The Visual C++ editor says it's fine (no error marked) but when compiling the project, it acts as APtr_t was not defined. It shows errors like this:

error C4430: missing type specifier - int assumed. Note: C++ does not support default-int

The thing is that this problem only is happening in the R.hpp file, I think...

Do you have any idea? It's pretty confusing :-/

Thanks in advance.

Upvotes: 0

Views: 1613

Answers (2)

Shuo
Shuo

Reputation: 8937

I believe this is a header files include loop, which means A include B, B includes A. Normally this will introduce such issues. In your cpp files, no matter you include which first, in whatever sequence, it always reports such problems. The solution is don't use loop include.

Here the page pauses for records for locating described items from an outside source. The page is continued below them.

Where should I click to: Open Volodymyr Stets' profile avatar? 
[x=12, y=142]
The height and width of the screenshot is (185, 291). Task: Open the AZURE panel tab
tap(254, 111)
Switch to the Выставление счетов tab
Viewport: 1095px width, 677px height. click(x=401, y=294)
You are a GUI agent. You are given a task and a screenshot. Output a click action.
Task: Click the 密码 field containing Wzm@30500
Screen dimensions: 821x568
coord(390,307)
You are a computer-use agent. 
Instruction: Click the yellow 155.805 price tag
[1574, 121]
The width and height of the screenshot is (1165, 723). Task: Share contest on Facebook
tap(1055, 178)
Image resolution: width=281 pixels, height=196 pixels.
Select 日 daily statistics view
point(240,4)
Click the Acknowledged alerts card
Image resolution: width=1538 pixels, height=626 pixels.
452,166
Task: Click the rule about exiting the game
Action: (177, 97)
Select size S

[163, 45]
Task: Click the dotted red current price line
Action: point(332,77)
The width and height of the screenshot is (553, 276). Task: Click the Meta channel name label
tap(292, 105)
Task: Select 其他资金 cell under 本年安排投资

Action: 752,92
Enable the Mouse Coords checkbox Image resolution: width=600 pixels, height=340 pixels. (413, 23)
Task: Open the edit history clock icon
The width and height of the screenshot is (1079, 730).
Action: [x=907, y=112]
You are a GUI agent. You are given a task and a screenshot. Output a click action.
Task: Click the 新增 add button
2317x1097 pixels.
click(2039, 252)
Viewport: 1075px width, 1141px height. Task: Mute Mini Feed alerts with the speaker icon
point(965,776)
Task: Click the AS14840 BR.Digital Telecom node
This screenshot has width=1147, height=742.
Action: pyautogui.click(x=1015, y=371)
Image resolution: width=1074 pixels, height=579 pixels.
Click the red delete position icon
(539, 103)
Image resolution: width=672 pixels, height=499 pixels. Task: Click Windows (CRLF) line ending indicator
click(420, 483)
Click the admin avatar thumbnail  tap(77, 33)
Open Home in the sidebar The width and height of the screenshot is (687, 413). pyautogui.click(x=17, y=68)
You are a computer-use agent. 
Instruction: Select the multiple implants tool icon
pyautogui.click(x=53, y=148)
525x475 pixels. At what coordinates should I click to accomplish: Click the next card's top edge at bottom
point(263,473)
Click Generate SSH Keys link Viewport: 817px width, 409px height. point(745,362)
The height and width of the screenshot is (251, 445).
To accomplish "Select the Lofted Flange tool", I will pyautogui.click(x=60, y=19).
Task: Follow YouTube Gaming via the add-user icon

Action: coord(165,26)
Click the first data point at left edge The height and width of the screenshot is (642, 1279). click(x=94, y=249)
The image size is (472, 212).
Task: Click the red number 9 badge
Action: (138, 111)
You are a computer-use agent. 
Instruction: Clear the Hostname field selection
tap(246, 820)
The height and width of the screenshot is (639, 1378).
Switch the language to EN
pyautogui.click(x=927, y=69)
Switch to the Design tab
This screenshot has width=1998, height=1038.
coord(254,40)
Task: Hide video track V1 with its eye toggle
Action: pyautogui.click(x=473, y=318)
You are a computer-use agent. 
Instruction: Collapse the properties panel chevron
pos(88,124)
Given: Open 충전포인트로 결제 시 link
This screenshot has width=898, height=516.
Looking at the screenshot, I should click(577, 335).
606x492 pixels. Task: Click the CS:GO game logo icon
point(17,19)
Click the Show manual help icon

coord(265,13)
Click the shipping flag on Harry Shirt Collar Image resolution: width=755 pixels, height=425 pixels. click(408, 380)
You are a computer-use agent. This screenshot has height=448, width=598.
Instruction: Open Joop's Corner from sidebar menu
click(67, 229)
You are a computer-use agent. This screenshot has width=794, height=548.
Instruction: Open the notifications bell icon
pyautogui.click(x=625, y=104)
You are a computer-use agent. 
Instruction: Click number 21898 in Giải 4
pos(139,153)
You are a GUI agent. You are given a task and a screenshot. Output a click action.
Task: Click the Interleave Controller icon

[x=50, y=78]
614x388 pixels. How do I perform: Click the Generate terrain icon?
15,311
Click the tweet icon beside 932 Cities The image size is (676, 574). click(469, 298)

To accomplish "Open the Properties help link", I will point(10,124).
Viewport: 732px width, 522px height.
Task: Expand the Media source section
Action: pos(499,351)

I guess you don't have any cpp files. Then maybe you can introduce another hpp file, type.hpp, which purely defines the class interface but no implementation, then in A.hpp and R.hpp, you can write your member function code.

type.hpp

class A; // forward declaration because the APtr_t is used inside the A class too.
typedef boost::shared_ptr<A> APtr_t;
...
class A {
...
void some_method ();
...
};

class R {
...
APtr_t method();
...
};


a.hpp 
#include "type.hpp"
void A::some_method () {
   ...
   R::get()->mehod(); // singleton ;)
   ...
}


r.hpp
#include "type.hpp"
....    

Upvotes: 0

Mark B
Mark B

Reputation: 96241

My psychic debugging skills guess that A.hpp includes R.hpp and that your headers have proper include guards. In this case the include chain would look like blah.cpp -> A.hpp -> R.hpp -> A.hpp (include guard prevents inclusion). So it never saw A.hpp's contents inside R.hpp at all. You'll need to use one of the standard methods for removing circular dependencies.